If you were to pick a moment where everything seemed to change for you musically and your mind was opened to the infinite possibilities that it presents, what would it be?
Seems like that festival experience would fit that description as well.
What was your first instrument? When and how did you get it?
I got my first drum kit when I was ten. My brother went to the US for a year, so I got a drum kit, moved it into his room and turned it into a rehearsal space!
When did you decide to start writing and performing your own music? What brought that decision about for you? Or was it more of an outgrowth of being given an opportunity to create something of your own and express yourself in a new way?
I’ve always been doing it. I’ve been noodling with recording forever. It started on simple tape decks at first, I had a 4-track at some point where I recorded drum-loops, and I got into producing with computers early on. I’ve used different pseudonyms and released albums since the early 2000s. But yeah, it was a very conscious decision to start working in a new way that led to using my birth name.
Is there any sort of code, creed, ideal, or mantra that you live by musically, spoken or unspoken?
For my solo stuff it’s mostly about not over-thinking it. I try to put my own criticism and editing aside, and just let it flow throughout every step of the process. AMOR FATI! Which means the love of fate; embracing everything that comes in your path, good or bad.
Where are you located at this point? How would you describe the local music scene there?
I’ve always disliked the need to push everything into “scenes”. It seems like something you don’t really need to formalize to understand and define what you’re doing, and especially to limit it to a certain group of people. Hopefully creativity flows through such limits, because it certainly doesn’t need it, especially not today. Local scenes are a thing of the past, there isn’t a special ‘sound’ coming from anywhere anymore – it’s all wired together, and everything emerges from everywhere, so you can easily tap into your grid and ride the feedback of that circuit. There’s a lot more than location and physical space available now, why not tap into that instead?
Do you feel like you’re very involved in that scene? Do you book or attend a lot of shows or anything?
No, I’m not really a part of any of anything other than our label. Whatever local scenes are going on don’t seem relevant to me. Like I said, I don’t really understand the need. It’s mostly useful for journalists and promoters; people who benefit from labeling things.
Has the local scene played an integral role in the sound, history or evolution of your own music or do you feel like you would be doing basically what you’re doing and sound basically like you do regardless of what you were surrounded with or where you were at?
It would probably sound the same no matter where it was done. It’s an internal and solitary process.
Are you involved in recording or releasing music for any else? Are you involved in any labels or anything like that? If so, can you tell us a little bit about that here briefly?
I run El Paraiso Records along with Jonas Munk. It’s great, we’re tapping into that grid, finding like-minded souls around the globe and releasing their stuff. So far, we’ve released music from two bands that we weren’t involved with ourselves: Papir and Psicomagia. I’m proud of that, because it’s a different aspect, you’re helping someone else down their own path, but using your experience to help them make the right decisions along the way. It’s amazing to see a band like Papir bloom the way they have!

========

• **Complete the following**
(a) Answer these questions using the musician interview:
(i) At what age did the interviewee get a first drum kit?
(ii) Which two bands has El Paraiso Records released music from without the founders being involved?
(iii) What does "AMOR FATI" mean, according to the interviewee?
(b) Resume the musician interview after its last sentence.
The listing plays no part in what follows.

• **Data**
========

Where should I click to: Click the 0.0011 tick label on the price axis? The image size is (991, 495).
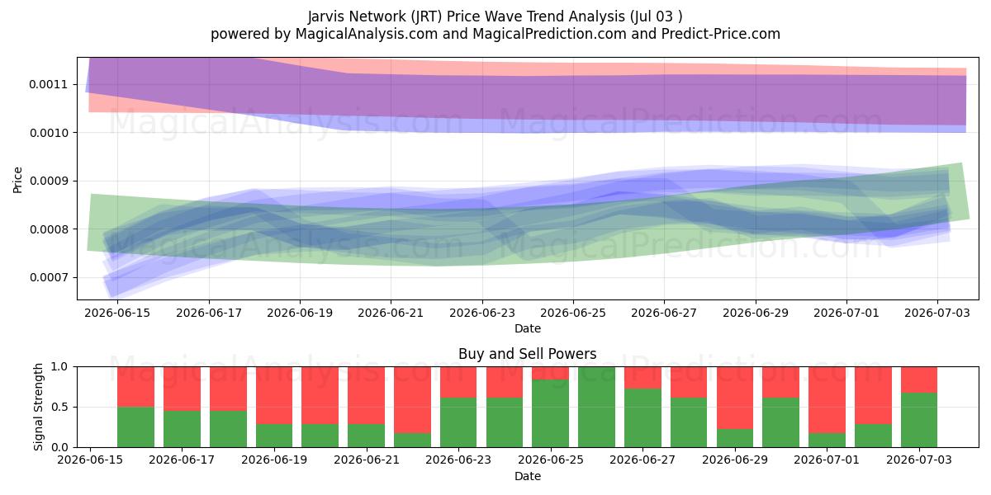click(48, 84)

========

• **Responses to the tasks**
(a)
(i) Ten.
(ii) Papir and Psicomagia.
(iii) The love of fate.

(b)
You have any extremely interesting and varied sound from project to project, but how would you describe the music that you release under your own name to our readers who may have even heard some of your other bands but not your solo work?
It’s drums and synthesizers! Lots of drums and lots of synthesizers! If people can dig that idea, they’ll probably dig the albums!
As I mentioned you have an interesting pallet of sounds and genres that you draw from so I’m curious to hear who you would cite as your major musical influences?
I like anything that has ambition, anyone who’s done stuff greater than they were able to actually bring into the world, but where the greatness of their ideas still shines through. I named the first track after Michael Mann’s The Keep; a movie that Tangerine Dream did an awesome score to. It’s deeply flawed on many levels, but it’s dripping with ambition! So, in respect to the late Edgar Froese, who died a few days ago, I’ll go with him. His way of doing arpeggios changed music! I saw him in a three-hour long concert last year. It was way too overloaded, but still, sometimes you need too much of a good thing!
What’s the songwriting process like for your solo material? Is there any sort of formula or process that you usually follow when you’re writing?
I start with recording a simple drum pattern, then add synths and effect one-by-one. I try to put myself into the role of someone improvising with me, so basically I’m jamming and tweaking knobs in an improvised setting. When I edit all the parts together, I take on more of the role of a producer, but I try to keep all the weird blobs and bits that the drums and machines spit out. All the not-so musical stuff is very important as well, so I actually try to enhance all that sometimes, adding to the flaws to create interesting peaks and twists.
What about recording? I think that most musicians can appreciate the end result of all the time and effort that goes into recording when they’re finally holding that finished product in their hands. But getting to that point though, getting things recorded, and sound thing way you want them to, even seemingly small things like getting those recordings mixed and mastered properly can prove to be monumentally difficult tasks sometimes. What’s it like recording for you?
That’s exactly what I try to limit to a minimum, and after working with music for years it’s finally working. I use the mixing process as a creative tool, not to polish the recording, but rather to tear the predictable stuff apart.
Do you like to take a DIY approach to recording where you handle most aspects of the recording of your own time and turf, with your own equipment so that you don’t have to work with anyone else or compromise on the sound with them? Or, do you like to head into a studio and let someone else handle that headache so that you can just concentrate on the music and playing?
Jonas sets up the mics, because he’s learned a lot from recording and mixing Causa Sui, so I get an awesome basic drum sound from him. But besides the technical recording, I do all the mixing and tone shaping myself. I really wanted a raw drum sound, what my kit sounds like in my head, that’s the sound on Amor Fati and Taurus Rising, raw drums! Even the synths sometimes sound like drums!
Is there a lot of time and effort that goes into working out exactly what a song’s going to sound like before you record it, with every part of the arrangement meticulously worked out beforehand, or do you like to get a good skeletal idea of what it’s going to sound like, while allowing for some change and evolution during the recording process where you feel necessary?
I just have a simple sequence that I play along with, so that’s all I really have as I go along. With Causa Sui we use the same approach, just playing along but we refine the ideas through time gradually, also often holding onto off-beat weird stuff and turning it into an integral part of the songs. We record everything we do, listen to it and then try to enhance the good stuff. But it’s all about the vibe and we always leave room for improvisation when we record the final takes that end up on the albums. The Pewtør Sessions albums are all straight improvised for example, whereas the others are often more refined through time.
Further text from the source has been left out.